Tuesday, July 15, 2008

Hamsters are Just Not Like They Used to Be

I was musing to myself today, as I was tugging out handfuls of clover from our lawn, that my hamster (from when I was a kid) would have loved this stuff. When I was a kid, I remember spending hours sitting outside, watching my hamster, Snowflake (she was an albino, white with the pink eyes), munch on and then stuff her cheeks full of clover. When she looked like she would burst, I would return her to her cage.

My daughter's hamster, Hammy, has not showed the same interest in clover. In fact, he shows very little interest in foraging when we take him outside. And come to think of it, rarely seems to put anything in his cheeks, never mind stuff them to the bursting point.

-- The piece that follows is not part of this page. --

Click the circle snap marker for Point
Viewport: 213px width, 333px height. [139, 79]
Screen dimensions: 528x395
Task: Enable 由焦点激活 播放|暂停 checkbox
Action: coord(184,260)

So it got me to wondering why the difference, and I can only speculate that it may be because Hammy already gets such a wide variety of foods... We have a number of different foods we give him regularly, including a "hamster" seed mix, hamster pellets, nuts, rice, split peas, oats, and sunflower seeds. I don't remember what we fed my hamster regularly, but I remember one time getting a large beanbag frog - I don't remember if we bought it for 10cents at a garage sale, or someone gave it to us, or what - but when we discovered that it was full of grain, that became my hamster's food for months. So perhaps that was why she so enjoyed our regular trips outdoors, for the variety in her diet.

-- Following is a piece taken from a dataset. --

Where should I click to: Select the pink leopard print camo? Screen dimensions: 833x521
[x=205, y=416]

It made me think about my kids, and how when I was a kid, there was so much to look forward to. The mandarin oranges which only came out at Christmas time. Strawberries in June. Toys at Christmas or birthdays. Cake and pop at birthday parties. What a different world it is for my kids, with almost all food and material things available any time, and all the time. When they were younger, I think I did well at resisting the urge to buy them lots of toys, treats, etc, but lately we have found ourselves buying just about anything that catches our interest. Partly because we can. Partly because it is so much easier to entertain them with something new, than to revive interest in what they have. Partly because time is always so short, if we see it, we just buy it, we might not have a chance to return later... I am always looking for new baked goods to try... Things my mom wouldn't think to buy, she would instead bake her own. On the contrary, I can't imagine spending the time baking, it is much easier to just buy.

Then I thought again about Hammy.... He seems interested in the foods dropped in his food dish nightly, but if he walks around outside the cage, where some of the seeds have been scattered, he can walk right by them without showing interest (to my dismay, that we need to pick them up or finally just vacuum them up!). If hamsters evolve with us, will they eventually lose their cheeks, since they no longer have the need to treasure up food and carry it to their nests? How can we retain any joy or thankfulness for what we have, in the midst of so much? How do we help our kids appreciate the blessings they have (without boring them with the "When I was a kid" stories)?

On a lighter note, I need to share this cute photo of Hammy, looking like he's playing peek-a-boo (not the obsessive cleaning he does, of course!)... I was mad when I first saw it, and the silly piece of grass which my son poked in front of the lens as I was shooting, but later I came to appreciate this extra element of him hiding behind the grass. What do you think?
Hammy playing peek-a-boo

1 comment:

Susan G said...

I was charmed by this essay. You have seen the paradox of pleasure and plenty.